İSTANBUL EFENDİSİ
Bir gazete haber veriyor: Eski İstanbul Efendisi tipinden, Türkün 5 asırdır oturduğu İstanbul, nâm-ı diğer "İslâmbol", yahut "Der’aliyye" veya "Dersaadet" isimli beldede, kala kala, ancak yüzde on nispetinde bir kısım kalmış...
Ne hazin!
Eski İstanbul Beyefendi ve Hanımefendisi gerçekten çarpıcı bir keyfiyet sahibiydi ve bu keyfiyet, kendi medeniyetinden bıkkın (Piyer Loti)yi büyülemişti. Bugün bu keyfiyet, kemiyetten yana bunca eksildikten sonra, o güzelim renkleri, çizgileri, sesleri ve edâları, edepleri yeni nesillere anlatabilmek, eşyanın dördüncü buudundan bahsetmek gibi bir şey oluyor.
Bu mâna, birçok bakımdan tereddiye uğramış olsa bile 1918 mütâreke yıllarına kadar mevcuttu. Cumhuriyetin ilânından sonraysa, her gün, eski konakların kadife perdeleri gibi, sola sola nihayet tavan arasına kaldırıldı; ve yerine (naylon) örtüler yerleştirildi. Örtü mü, örtüsüzlük mü?
Derken İkinci Cihan Harbiyle beraber, İstanbul üzerine bir moğol istilâsı... Moğol ordugâhı halinde şehri kuşatan gecekondular, gecekondu tipleri ve onları tâkip eden, toprağına ve hüviyetine dargın köylüler... Bir de sermâyesini şehri rezil etmekte kullanan apartman inşaatçıları...

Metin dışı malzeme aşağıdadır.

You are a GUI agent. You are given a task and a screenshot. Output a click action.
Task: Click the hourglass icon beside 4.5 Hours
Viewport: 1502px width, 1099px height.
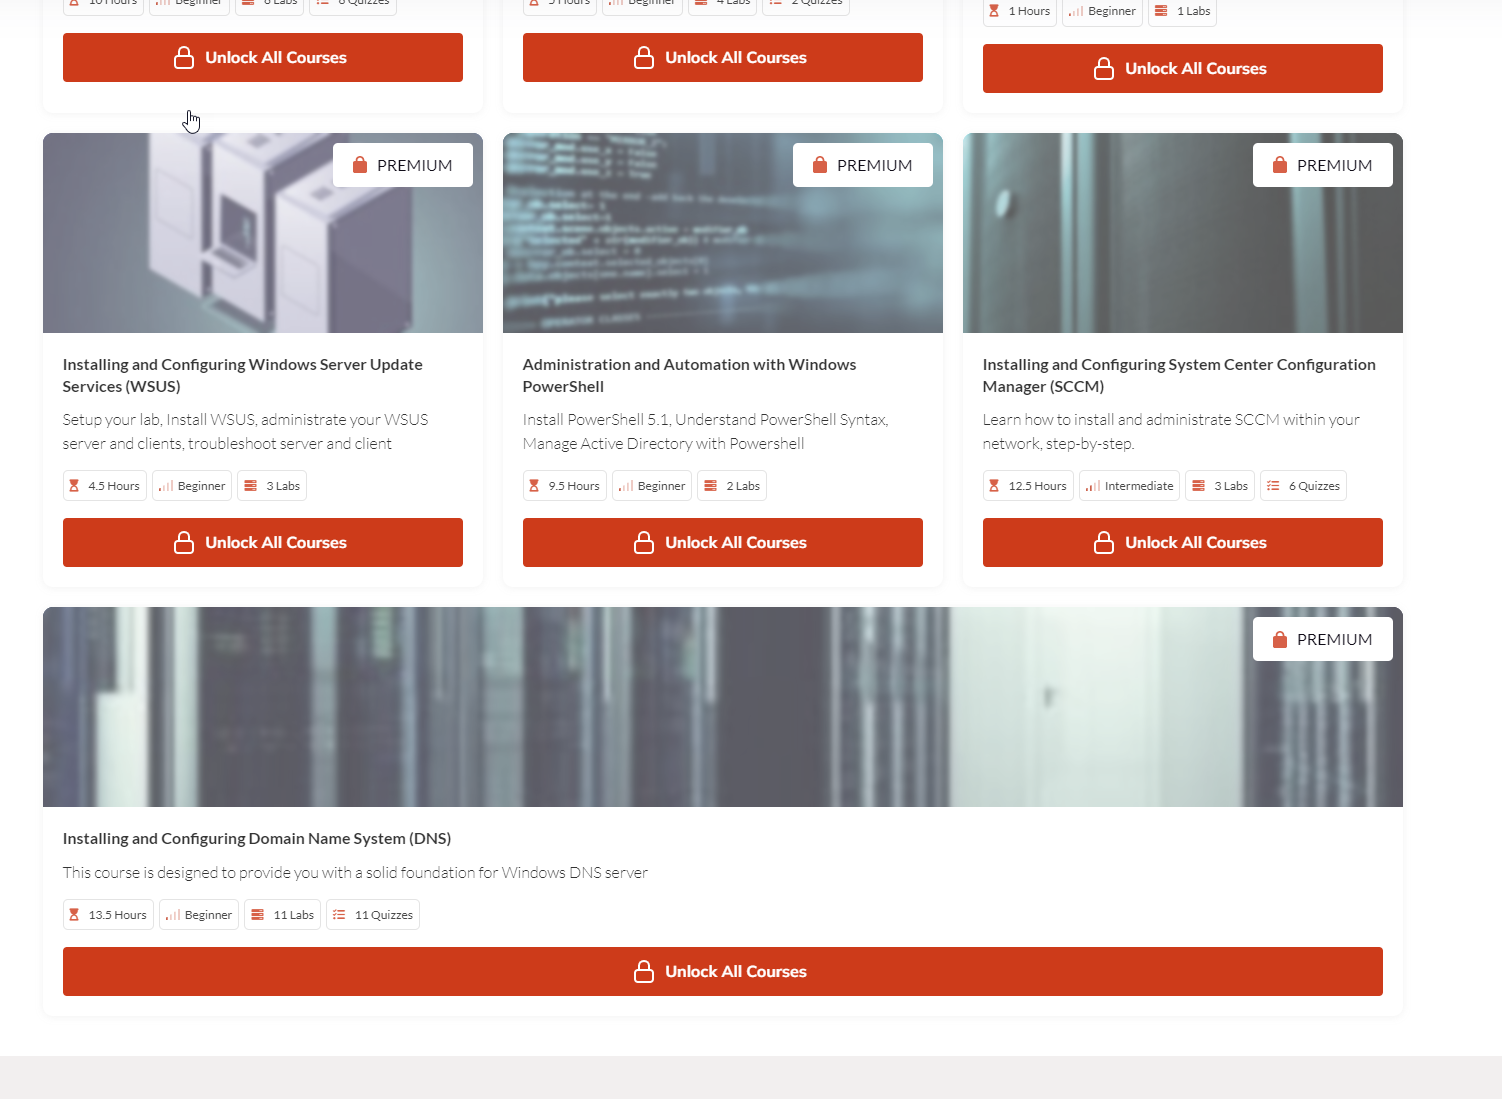point(74,486)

"Kâtibim" şarkısının, Tanbûrî Cemil Bey mızrabının, "Sivastopol" marşının ve "Telgrafın Telleri" türküsünün seslendirdiği, renklendirdiği ve biçimlendirdiği eski İstanbul, son haliyle Yahya Kemal’e de bir ciğer yarası olmuş ve ona, işte o İstanbul’dan bir eşya gibi, toprak altına sığınmaktan başka çare bırakmamıştı.
Yahya Kemal, zaman ve mekânını kaybetmiş sanatkârdan ne güzel bir örnektir; ve "zaman ve mekânını kaybeden bülbül nasıl yaşar?" hikmetine ne canlı misâldir!
Boğaziçinde denizüstü bir ahşap yalıdan, Erenköyünde eski bir paşa köşküne kadar sâbık İstanbul çizgilerini 10-15 katlı, deniz kumundan mâmul, yüzsüz apartmanlar kalabalığı içinde hüzün ve hicapla bekleşir görüyorum da, o mekânların eski sahiplerini işaretleyici mezar taşlarına âşina gözle bakıyorum.
Şair Nef’î "güneşle tartılsa yeridir!" dediği elmas İstanbulu şimdiki hâliyle görseydi, ona, "çingene mangalında tüten bir marsık!" demezdi de ne derdi?